■ **Aim of the task**
The answer is to be the data below, written out in full and exactly.

(Dataset entries)
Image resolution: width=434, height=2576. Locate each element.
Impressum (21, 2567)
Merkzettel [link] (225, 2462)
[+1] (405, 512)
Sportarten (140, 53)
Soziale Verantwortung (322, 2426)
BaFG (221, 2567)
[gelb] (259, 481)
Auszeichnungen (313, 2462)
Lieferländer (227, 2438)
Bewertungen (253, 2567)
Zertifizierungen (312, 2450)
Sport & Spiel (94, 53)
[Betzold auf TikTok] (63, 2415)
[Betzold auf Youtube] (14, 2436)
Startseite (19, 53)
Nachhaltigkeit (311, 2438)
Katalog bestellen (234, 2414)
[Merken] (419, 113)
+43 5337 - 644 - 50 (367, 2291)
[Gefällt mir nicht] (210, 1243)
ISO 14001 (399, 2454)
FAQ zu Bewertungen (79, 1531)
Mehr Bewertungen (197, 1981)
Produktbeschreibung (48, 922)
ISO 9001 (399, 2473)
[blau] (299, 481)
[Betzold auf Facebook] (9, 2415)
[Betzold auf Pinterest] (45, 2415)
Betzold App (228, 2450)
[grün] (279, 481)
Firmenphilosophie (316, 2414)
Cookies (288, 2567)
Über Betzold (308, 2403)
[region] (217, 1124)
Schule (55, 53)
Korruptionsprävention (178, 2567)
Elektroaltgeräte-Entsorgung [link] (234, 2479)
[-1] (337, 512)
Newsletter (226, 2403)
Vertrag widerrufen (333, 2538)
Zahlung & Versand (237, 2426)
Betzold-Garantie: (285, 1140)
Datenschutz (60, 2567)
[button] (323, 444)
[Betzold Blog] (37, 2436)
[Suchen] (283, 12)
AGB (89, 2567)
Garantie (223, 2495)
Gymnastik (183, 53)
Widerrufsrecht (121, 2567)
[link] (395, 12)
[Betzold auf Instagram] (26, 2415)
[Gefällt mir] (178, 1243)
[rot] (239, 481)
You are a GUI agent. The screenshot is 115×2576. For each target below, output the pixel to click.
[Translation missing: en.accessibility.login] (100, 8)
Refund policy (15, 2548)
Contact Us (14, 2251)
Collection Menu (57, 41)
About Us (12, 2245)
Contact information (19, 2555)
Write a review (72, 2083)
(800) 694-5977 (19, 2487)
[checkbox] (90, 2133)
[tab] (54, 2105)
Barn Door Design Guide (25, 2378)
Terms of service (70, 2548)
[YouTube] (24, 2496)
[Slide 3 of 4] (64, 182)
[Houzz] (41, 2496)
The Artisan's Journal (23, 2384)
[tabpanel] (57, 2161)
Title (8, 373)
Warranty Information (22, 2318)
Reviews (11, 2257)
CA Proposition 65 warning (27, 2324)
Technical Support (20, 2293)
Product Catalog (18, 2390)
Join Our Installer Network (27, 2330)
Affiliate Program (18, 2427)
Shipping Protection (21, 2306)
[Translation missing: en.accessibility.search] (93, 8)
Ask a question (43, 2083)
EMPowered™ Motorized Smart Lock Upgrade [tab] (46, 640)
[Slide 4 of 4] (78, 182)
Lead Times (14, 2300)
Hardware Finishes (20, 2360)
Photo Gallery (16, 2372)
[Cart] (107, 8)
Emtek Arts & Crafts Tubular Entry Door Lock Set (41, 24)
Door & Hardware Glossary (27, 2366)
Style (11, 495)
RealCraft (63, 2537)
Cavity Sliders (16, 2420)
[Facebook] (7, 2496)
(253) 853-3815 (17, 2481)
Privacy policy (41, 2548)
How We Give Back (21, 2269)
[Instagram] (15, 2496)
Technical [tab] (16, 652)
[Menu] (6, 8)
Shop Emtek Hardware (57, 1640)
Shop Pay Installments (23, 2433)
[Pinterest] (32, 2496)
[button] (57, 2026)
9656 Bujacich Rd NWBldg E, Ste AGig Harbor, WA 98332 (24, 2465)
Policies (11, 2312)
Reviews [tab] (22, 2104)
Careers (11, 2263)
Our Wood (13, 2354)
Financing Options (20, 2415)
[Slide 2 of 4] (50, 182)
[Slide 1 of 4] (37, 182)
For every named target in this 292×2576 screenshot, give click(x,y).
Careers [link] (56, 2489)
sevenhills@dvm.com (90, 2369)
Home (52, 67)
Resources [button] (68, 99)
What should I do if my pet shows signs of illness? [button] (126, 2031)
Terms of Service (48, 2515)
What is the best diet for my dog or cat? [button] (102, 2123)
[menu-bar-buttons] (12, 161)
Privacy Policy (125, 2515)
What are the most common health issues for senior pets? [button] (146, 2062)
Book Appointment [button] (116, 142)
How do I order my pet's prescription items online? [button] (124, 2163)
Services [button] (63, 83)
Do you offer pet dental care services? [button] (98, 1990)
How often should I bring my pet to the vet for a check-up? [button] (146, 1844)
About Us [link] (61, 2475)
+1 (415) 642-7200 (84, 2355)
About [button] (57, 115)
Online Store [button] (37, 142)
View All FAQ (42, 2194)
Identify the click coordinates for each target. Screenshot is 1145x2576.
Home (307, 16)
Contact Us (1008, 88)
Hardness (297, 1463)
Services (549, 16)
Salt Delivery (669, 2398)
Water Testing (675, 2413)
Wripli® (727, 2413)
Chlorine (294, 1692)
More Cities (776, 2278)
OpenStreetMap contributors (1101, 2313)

■ **Exercise result**
Image resolution: width=434, height=2576. Locate each element.
Impressum (21, 2567)
Merkzettel [link] (225, 2462)
[+1] (405, 512)
Sportarten (140, 53)
Soziale Verantwortung (322, 2426)
BaFG (221, 2567)
[gelb] (259, 481)
Auszeichnungen (313, 2462)
Lieferländer (227, 2438)
Bewertungen (253, 2567)
Zertifizierungen (312, 2450)
Sport & Spiel (94, 53)
[Betzold auf TikTok] (63, 2415)
[Betzold auf Youtube] (14, 2436)
Startseite (19, 53)
Nachhaltigkeit (311, 2438)
Katalog bestellen (234, 2414)
[Merken] (419, 113)
+43 5337 - 644 - 50 (367, 2291)
[Gefällt mir nicht] (210, 1243)
ISO 14001 (399, 2454)
FAQ zu Bewertungen (79, 1531)
Mehr Bewertungen (197, 1981)
Produktbeschreibung (48, 922)
ISO 9001 (399, 2473)
[blau] (299, 481)
[Betzold auf Facebook] (9, 2415)
[Betzold auf Pinterest] (45, 2415)
Betzold App (228, 2450)
[grün] (279, 481)
Firmenphilosophie (316, 2414)
Cookies (288, 2567)
Über Betzold (308, 2403)
[region] (217, 1124)
Schule (55, 53)
Korruptionsprävention (178, 2567)
Elektroaltgeräte-Entsorgung [link] (234, 2479)
[-1] (337, 512)
Newsletter (226, 2403)
Vertrag widerrufen (333, 2538)
Zahlung & Versand (237, 2426)
Betzold-Garantie: (285, 1140)
Datenschutz (60, 2567)
[button] (323, 444)
[Betzold Blog] (37, 2436)
[Suchen] (283, 12)
AGB (89, 2567)
Garantie (223, 2495)
Gymnastik (183, 53)
Widerrufsrecht (121, 2567)
[link] (395, 12)
[Betzold auf Instagram] (26, 2415)
[Gefällt mir] (178, 1243)
[rot] (239, 481)
You are a GUI agent. The screenshot is 115×2576. For each target below, output the pixel to click.
[Translation missing: en.accessibility.login] (100, 8)
Refund policy (15, 2548)
Contact Us (14, 2251)
Collection Menu (57, 41)
About Us (12, 2245)
Contact information (19, 2555)
Write a review (72, 2083)
(800) 694-5977 (19, 2487)
[checkbox] (90, 2133)
[tab] (54, 2105)
Barn Door Design Guide (25, 2378)
Terms of service (70, 2548)
[YouTube] (24, 2496)
[Slide 3 of 4] (64, 182)
[Houzz] (41, 2496)
The Artisan's Journal (23, 2384)
[tabpanel] (57, 2161)
Title (8, 373)
Warranty Information (22, 2318)
Reviews (11, 2257)
CA Proposition 65 warning (27, 2324)
Technical Support (20, 2293)
Product Catalog (18, 2390)
Join Our Installer Network (27, 2330)
Affiliate Program (18, 2427)
Shipping Protection (21, 2306)
[Translation missing: en.accessibility.search] (93, 8)
Ask a question (43, 2083)
EMPowered™ Motorized Smart Lock Upgrade [tab] (46, 640)
[Slide 4 of 4] (78, 182)
Lead Times (14, 2300)
Hardware Finishes (20, 2360)
Photo Gallery (16, 2372)
[Cart] (107, 8)
Emtek Arts & Crafts Tubular Entry Door Lock Set (41, 24)
Door & Hardware Glossary (27, 2366)
Style (11, 495)
RealCraft (63, 2537)
Cavity Sliders (16, 2420)
[Facebook] (7, 2496)
(253) 853-3815 (17, 2481)
Privacy policy (41, 2548)
How We Give Back (21, 2269)
[Instagram] (15, 2496)
Technical [tab] (16, 652)
[Menu] (6, 8)
Shop Emtek Hardware (57, 1640)
Shop Pay Installments (23, 2433)
[Pinterest] (32, 2496)
[button] (57, 2026)
9656 Bujacich Rd NWBldg E, Ste AGig Harbor, WA 98332 (24, 2465)
Policies (11, 2312)
Reviews [tab] (22, 2104)
Careers (11, 2263)
Our Wood (13, 2354)
Financing Options (20, 2415)
[Slide 2 of 4] (50, 182)
[Slide 1 of 4] (37, 182)
For every named target in this 292×2576 screenshot, give click(x,y).
Careers [link] (56, 2489)
sevenhills@dvm.com (90, 2369)
Home (52, 67)
Resources [button] (68, 99)
What should I do if my pet shows signs of illness? [button] (126, 2031)
Terms of Service (48, 2515)
What is the best diet for my dog or cat? [button] (102, 2123)
[menu-bar-buttons] (12, 161)
Privacy Policy (125, 2515)
What are the most common health issues for senior pets? [button] (146, 2062)
Book Appointment [button] (116, 142)
How do I order my pet's prescription items online? [button] (124, 2163)
Services [button] (63, 83)
Do you offer pet dental care services? [button] (98, 1990)
How often should I bring my pet to the vet for a check-up? [button] (146, 1844)
About Us [link] (61, 2475)
+1 (415) 642-7200 (84, 2355)
About [button] (57, 115)
Online Store [button] (37, 142)
View All FAQ (42, 2194)
Identify the click coordinates for each target. Screenshot is 1145x2576.
Home (307, 16)
Contact Us (1008, 88)
Hardness (297, 1463)
Services (549, 16)
Salt Delivery (669, 2398)
Water Testing (675, 2413)
Wripli® (727, 2413)
Chlorine (294, 1692)
More Cities (776, 2278)
OpenStreetMap contributors (1101, 2313)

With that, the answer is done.